(Stored data entries)
---*---

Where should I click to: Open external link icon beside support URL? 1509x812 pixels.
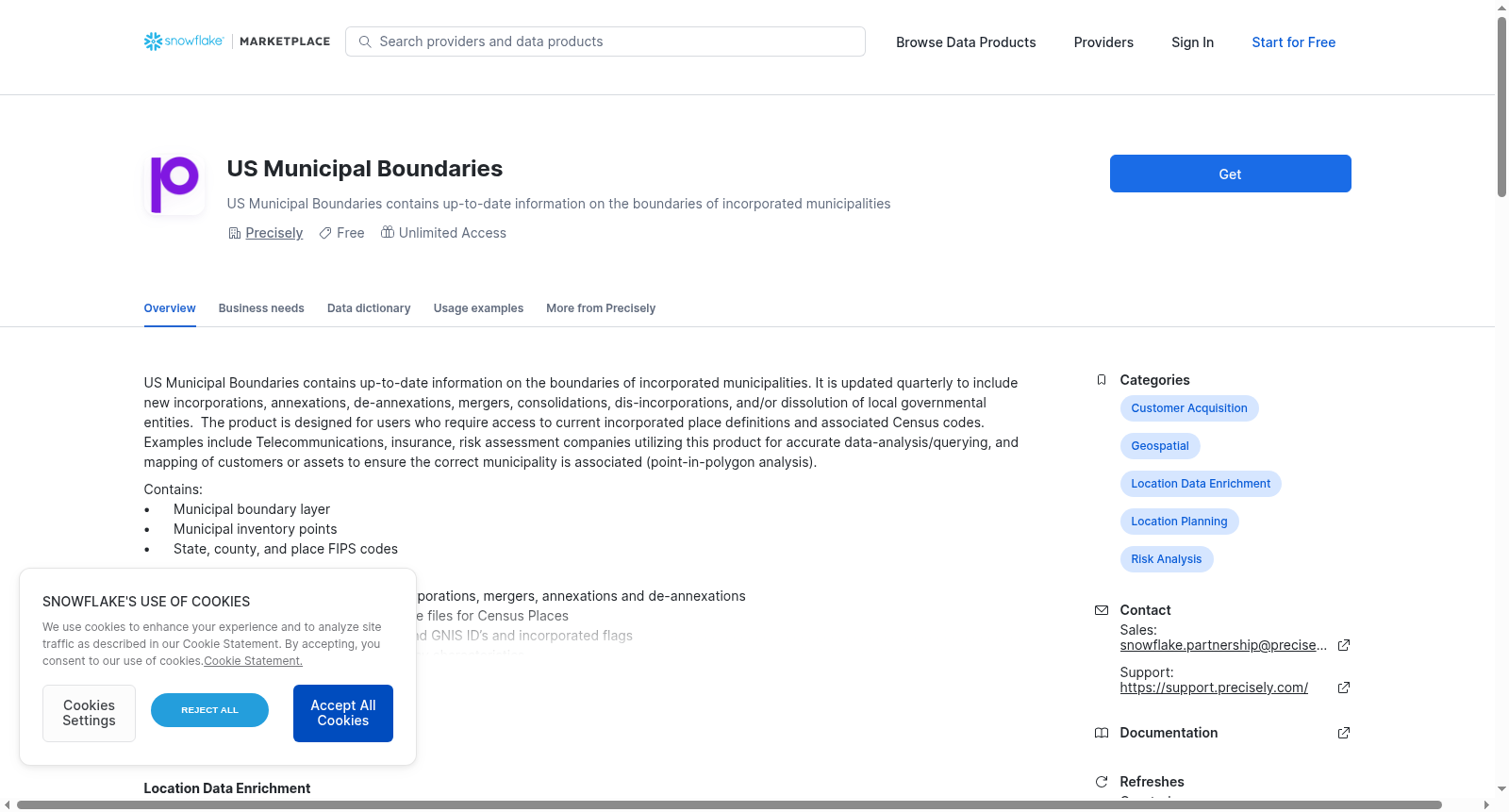pos(1344,688)
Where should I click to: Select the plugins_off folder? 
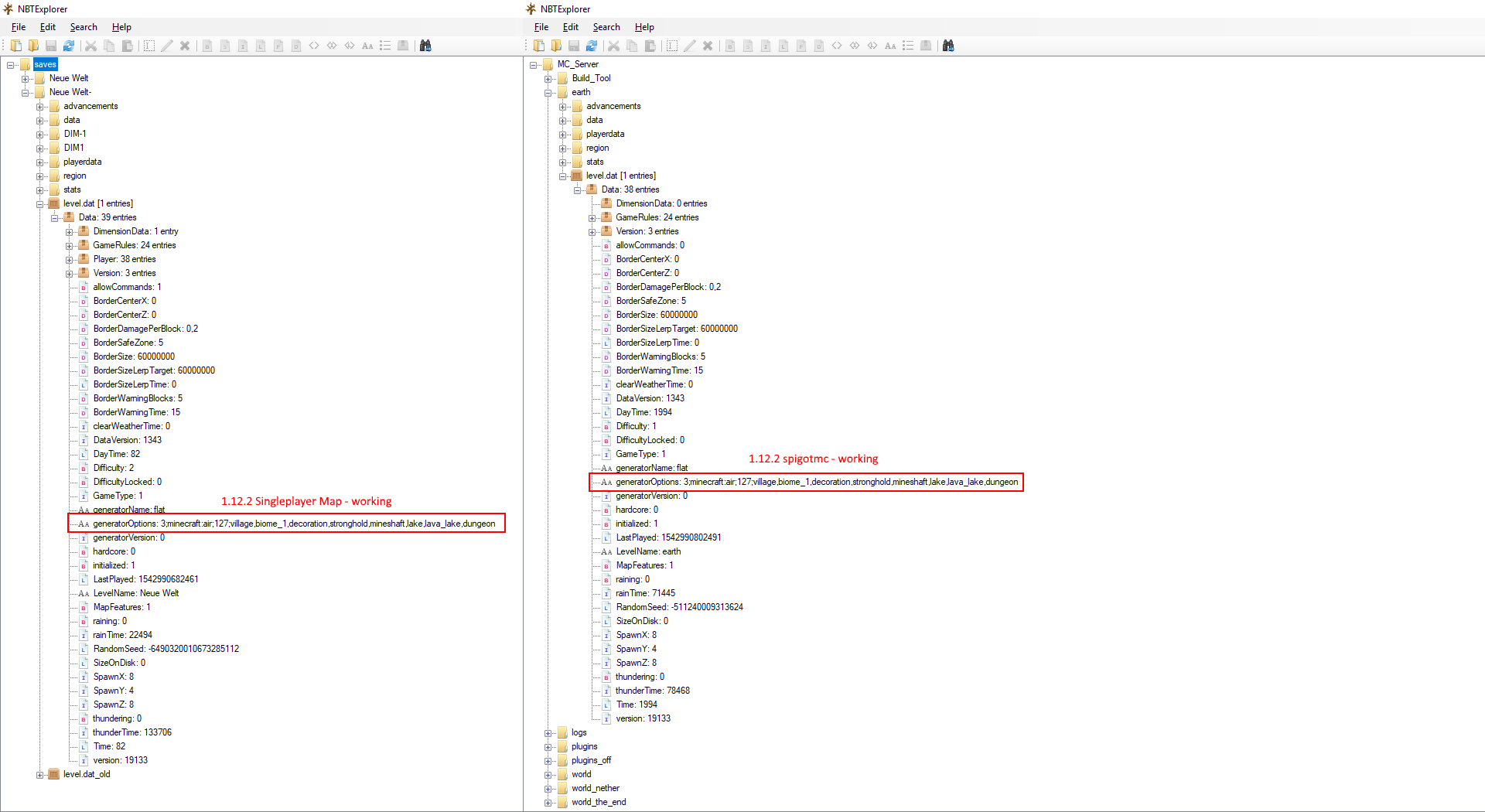coord(591,760)
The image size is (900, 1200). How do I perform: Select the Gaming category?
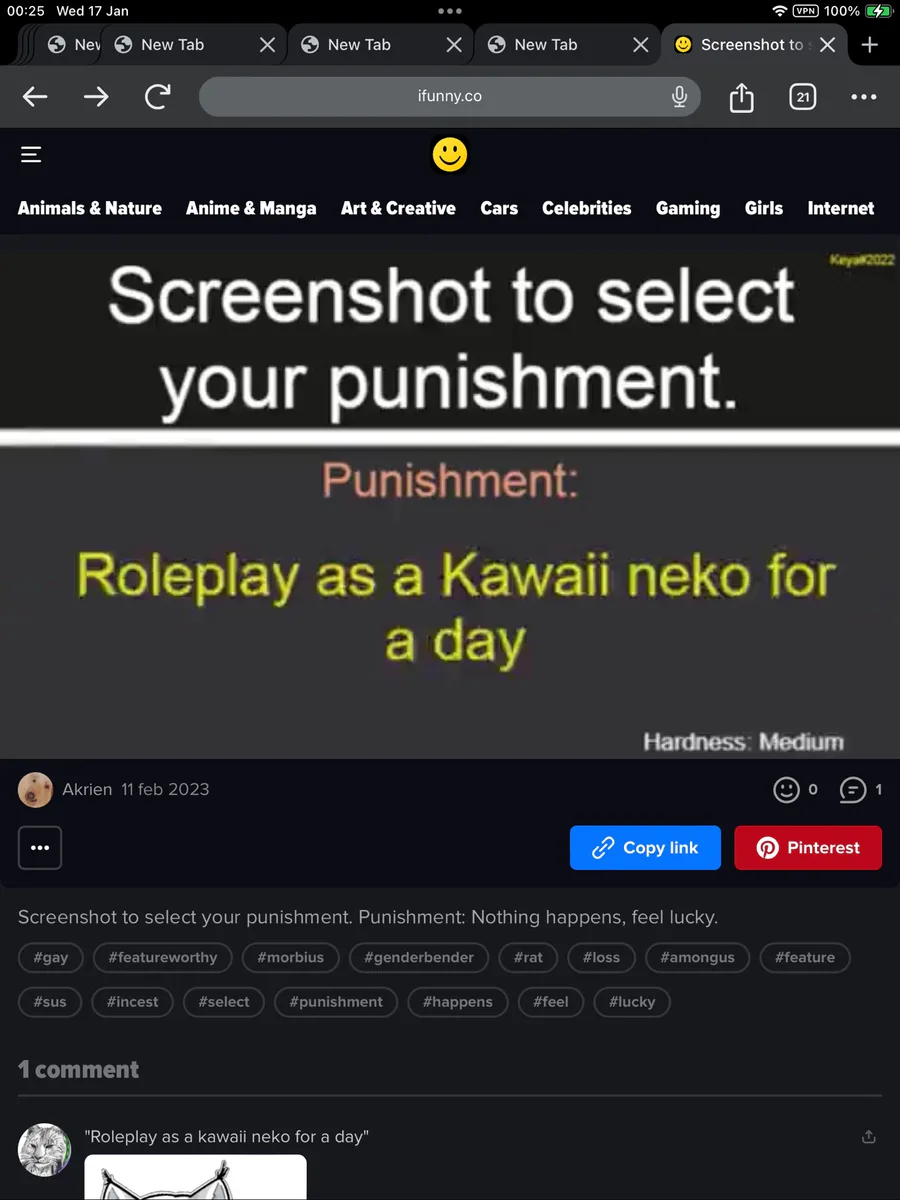688,208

---*---

**Exercise requirements**.
All the records above must be retyped exactly, except for their pictures.

**Reply to the exercise**.
Where should I click to: Open external link icon beside support URL? 1509x812 pixels.
pos(1344,688)
Where should I click to: Select the plugins_off folder? 
coord(591,760)
The image size is (900, 1200). How do I perform: Select the Gaming category?
688,208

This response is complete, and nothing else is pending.